Чтобы это объяснить, нужно прежде всего: напомнить, что королевство Англия во времена англо-саксонских и нормандских королей было не больше, пожалуй, одной четверти современной Франции. В него не входили ни Ирландия, которая будет оставаться независимой вплоть до царствования Генриха II, ни Уэльс, завоеванный только Эдуардом I, ни Шотландия, присоединенная еще гораздо позднее, при вступлении на престол Иакова I. А на пространстве от Нортумберленда до Ламанша легче было возникнуть единству, чем от Фландрии до Пиренеев.

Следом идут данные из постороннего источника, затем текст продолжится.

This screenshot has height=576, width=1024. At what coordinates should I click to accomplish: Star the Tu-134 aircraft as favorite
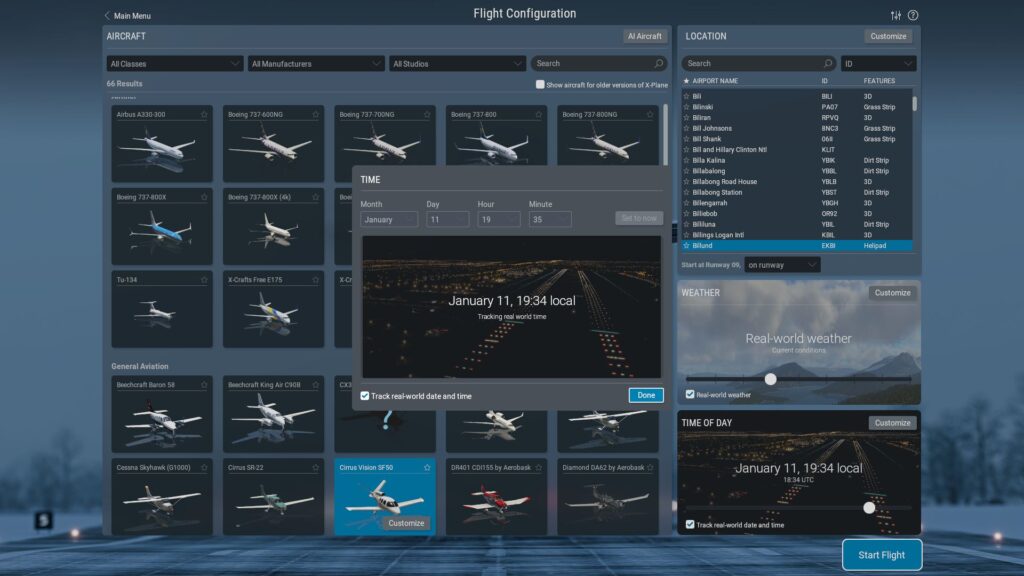click(204, 280)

Много народов вторгалось один за другим в эту маленькую страну[65]. За доисторическим населением последовали кельты: гэлы и бретонцы. В продолжение почти четырех столетий Британию занимали римские легионы. Они покинули ее. окончательно в течение V в., оставляя свободное место для германского нашествия: вожди англо-саксонских отрядов основали маленькие королевства при обстоятельствах, которые, впрочем, недостаток текстов не позволяет установить; так что можно было говорить, что первая страница истории Англии была белой страницей[66]. Как бы то ни было, германизация страны свершилась, и она была возобновлена и, так сказать, освежена притоком датчан, норвежцев и даже шведов, начиная с VIII в.: скандинавские пираты колонизовали север и восток Англии, который был им уступлен Альфредом Великим (Уэдморский мир 878 г.), также как они колонизовали Нормандию, уступленную им Карлом Простоватым. В первой половине XI века датчане даже совсем завоевали Англию[67]. Наконец, в 1066 г. произошло последнее нашествие: нашествие нормандцев Вильгельма Завоевателя, к которым присоединилось много фламандцев, пикардийцев и бретонцев из Арморики.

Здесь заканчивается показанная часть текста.